> WORK REQUEST 1
In the text on LifeIndex biomarker weighting, which biomarker captures medium-horizon glycemic exposure and metabolic strain?
> WORK REQUEST 2
Check each statement against the text on LifeIndex biomarker weighting and answer yes or no, quoting the words of the text that decide it.
(a) ApoB is a marker for atherogenic particle burden.
(b) Ten biomarkers currently receive the heaviest weights.
(c) Diastolic blood pressure replaces systolic pressure for hemodynamic context.
> WORK REQUEST 3
Continue the text on LifeIndex biomarker weighting, starting after its last line.

> TEXT EXCERPT
★ ★ ★

Transparency builds trust faster than broad feature claims.
The LifeIndex model uses multiple inputs, but a smaller set of biomarkers currently carries the highest weights because they are both clinically meaningful and consistently available in real-world workflows.
Current top-weighted biomarkers
- ApoB: Strong marker for atherogenic particle burden and long-term cardiovascular risk.
- LDL-C: Useful secondary lipid context when ApoB and broader panel information are available.
- HbA1c: Captures medium-horizon glycemic exposure and metabolic strain.
- Fasting glucose: Adds near-term glycemic signal and intervention responsiveness.
- Systolic blood pressure: High practical value for vascular risk trend interpretation.
- Diastolic blood pressure: Complements systolic pressure for hemodynamic context.
- Resting heart rate trend: Reflects recovery load and cardiorespiratory stress over time.
- hs-CRP: Inflammation context that often explains otherwise inconsistent profile movement.
Why these eight receive heavier weight now
Each selected biomarker performs well on three criteria:
- Interpretability: clinicians can explain movement quickly.
- Repeatability: values are routinely obtainable across retest cycles.

★ ★ ★

> THE DATA
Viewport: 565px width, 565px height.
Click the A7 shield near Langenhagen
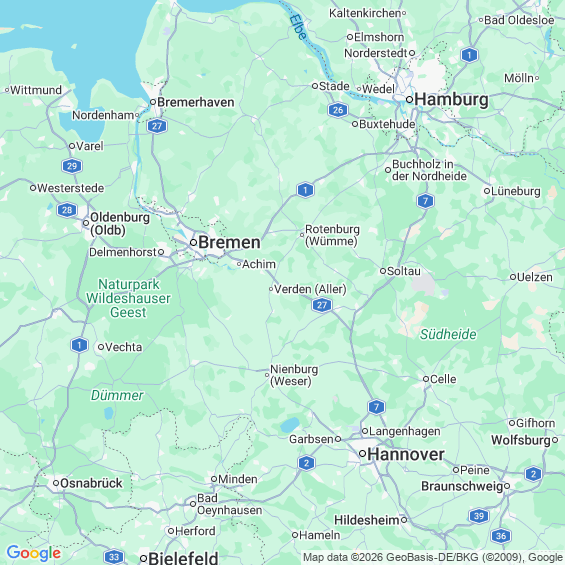(377, 407)
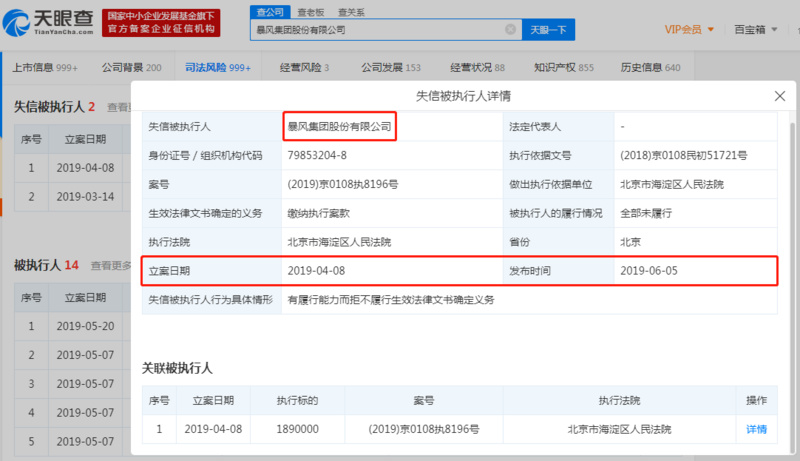Open the 公司背景 section tab
The image size is (800, 461).
point(131,68)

★ ★ ★

> YOUR RESPONSE 1
HbA1c

> YOUR RESPONSE 2
(a) Yes: "Strong marker for atherogenic particle burden and long-term cardiovascular risk."
(b) No: "Why these eight receive heavier weight now"
(c) No: "Complements systolic pressure for hemodynamic context."

> YOUR RESPONSE 3
- Actionability: score movement can be tied to concrete protocol changes.
Inputs outside this core set still matter. They are included where available, but are weighted more conservatively when consistency or coverage is lower.
How this should be used
Treat heavy-weighted biomarkers as anchors, not absolutes.
A single marker should never replace domain interpretation, and a single domain should never replace longitudinal context. The score is strongest when trends are reviewed together: lipid direction, metabolic direction, recovery direction, and activity consistency.
What changes next
Weighting decisions are revisited as cohort breadth increases. New candidates must prove reliability and explanatory value before entering high-weight tiers.
Methodology maturity means adding signals carefully, not quickly.